The problem is the limit on the supply does not move in relation to the amount of material productive capital in the world. If a large gold deposit is discovered and exploited by an interested party, then gold will depreciate and inflation will strike. This has happened repeatedly in history, a more extreme example being the massive inflation seen in Spain after conquistadors injected massive amountS of gold into the Spanish economy, creating lasting impoverishment of Spanish peasantry and craftsmen classes, by devaluing the small amount of wealth they have that were backed by silver and gold. So Gold is most definitely not a cure for fluctuation in monetary value.
Makes sense but this wasn't about injecting more gold into the economy, it was about returning to a tangible value system.
(February 28, 2015 at 8:30 pm)Pizz-atheist Wrote: We need to go back to the cowry shells and beads standard. :p
I'd rather return to fur standards. Buffalo or otter skins, anyone?
(March 1, 2015 at 1:36 pm)Rhythm Wrote: Probably an anomaly.

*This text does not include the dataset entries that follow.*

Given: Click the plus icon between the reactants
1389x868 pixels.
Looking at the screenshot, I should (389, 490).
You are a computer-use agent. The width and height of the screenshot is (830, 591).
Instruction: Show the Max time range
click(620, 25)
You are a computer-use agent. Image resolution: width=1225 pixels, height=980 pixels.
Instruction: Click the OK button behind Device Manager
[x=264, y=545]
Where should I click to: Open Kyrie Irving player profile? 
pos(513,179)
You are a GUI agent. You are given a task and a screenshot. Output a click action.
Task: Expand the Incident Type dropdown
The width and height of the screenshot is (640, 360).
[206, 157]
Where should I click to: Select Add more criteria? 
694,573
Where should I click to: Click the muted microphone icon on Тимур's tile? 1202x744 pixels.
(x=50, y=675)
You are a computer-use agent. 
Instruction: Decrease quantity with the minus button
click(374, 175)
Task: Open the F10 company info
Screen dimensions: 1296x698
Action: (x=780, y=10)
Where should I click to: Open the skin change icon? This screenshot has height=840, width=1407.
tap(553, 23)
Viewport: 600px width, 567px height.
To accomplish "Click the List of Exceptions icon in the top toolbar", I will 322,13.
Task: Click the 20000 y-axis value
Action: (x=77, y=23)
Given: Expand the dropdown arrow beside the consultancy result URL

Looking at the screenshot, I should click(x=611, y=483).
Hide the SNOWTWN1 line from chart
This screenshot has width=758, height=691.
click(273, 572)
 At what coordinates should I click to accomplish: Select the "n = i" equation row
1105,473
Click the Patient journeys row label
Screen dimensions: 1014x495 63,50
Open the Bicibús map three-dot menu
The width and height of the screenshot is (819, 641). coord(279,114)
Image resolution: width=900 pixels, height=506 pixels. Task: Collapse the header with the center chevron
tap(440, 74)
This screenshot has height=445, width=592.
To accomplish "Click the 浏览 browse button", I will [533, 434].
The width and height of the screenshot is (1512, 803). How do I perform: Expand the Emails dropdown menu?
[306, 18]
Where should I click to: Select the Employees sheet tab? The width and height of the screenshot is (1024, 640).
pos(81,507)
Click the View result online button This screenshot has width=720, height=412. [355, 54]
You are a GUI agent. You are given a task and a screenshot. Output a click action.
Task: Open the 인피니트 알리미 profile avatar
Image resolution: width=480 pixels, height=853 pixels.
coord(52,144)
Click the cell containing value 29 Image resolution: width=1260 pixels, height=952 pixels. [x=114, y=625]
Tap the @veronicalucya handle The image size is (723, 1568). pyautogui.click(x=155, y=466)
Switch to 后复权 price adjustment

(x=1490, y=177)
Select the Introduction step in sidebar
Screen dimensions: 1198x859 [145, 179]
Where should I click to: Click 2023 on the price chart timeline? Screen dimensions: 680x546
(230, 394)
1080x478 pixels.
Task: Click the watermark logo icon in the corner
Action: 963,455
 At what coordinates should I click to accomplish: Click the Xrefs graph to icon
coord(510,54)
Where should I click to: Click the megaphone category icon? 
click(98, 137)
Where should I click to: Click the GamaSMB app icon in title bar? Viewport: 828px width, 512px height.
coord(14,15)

The US AG sector was a bubble in the years during WWI that had definitively and despairingly burst as a result of that conflict ending. Farm mortgages had skyrocketed, doubling over the span of ten years from 1910-1920 (to the tune of 74billion, adjusted). They bought larger acreages to provide larger supplies of grain for the economic war effort, encouraged by the Food Admin, wait for it.....Herbert Hoover. Tractors to cut down on labor prices (and to facilitate production on all of their newly leased acres). Newer, better seed - in some cases irrigation. At the height of the grain bubble, a bushel was worth 2 dollars and you could get 15 bushels from an acre. For reference, that single crop was worth $2.2B alone - then. It's enough to pay off the entire ag sectors mortgages in 2 seasons in 1910, or 4 in 1920. But then..........the war ends. Europe recovers...Russia begins exporting -the price of grain plummets to $1 a bushel at the end of the 1921 season...where it would remain.
Most of the ag sector becomes insolvent overnight, having only recently signed the loans (consider the lack of financial oversight involved in this..these loans were not the loans we might expect today) to their new acreage and equipment. And that brings us round to the probable anomaly. Bankruptcy and foreclosure sales became the rural norm. If a farmer was eating from a gold plate - he'd probably purchased it from a neighbors property held by the bank in auction - for pennies. Entire estates and acreage sold for $5. Billions of dollars simply vanished. Many became tenant farmers - AG consolidated......the rest of the country benefited from this. The "roaring twenties", at least in part..perhaps in whole, was a product of this unidirectional flow of wealth away from rural farming areas (where banks were holding daily fire sales) to financial centers in populated areas where the banks themselves where headquartered. The Depression began a decade earlier for farmers. The Dust bowl, hitting when the entire nation had "caught up" to AG and rural America was natures coup de grace.
This is why there are no farmers left-in a nutshell (the larger consolidating bodies capable of surviving the 20's and 30 became the wartime mech ag/weapons manufacturers of WWII, and where the only players in the game organized enough to take advantage of the wartime and postwar economy of the 30's, 40's, and 50's), and also why a farmer then, eating from a gold plate would only be doing so by the misfortunes of a fellow farmers..misfortunes which - likely enough...would soon befall him...and some other schmuck would be eating from a gold plate...fancying the novelty of it all, thinking himself rich....Unless that farmer were, more plainly, a holder of ag futures in some distant urban center - at which point the plate was probably his, no sweat.
I'm sorry but could you abbreviate your reply into a quicker summary? I'm not ready to read too much today.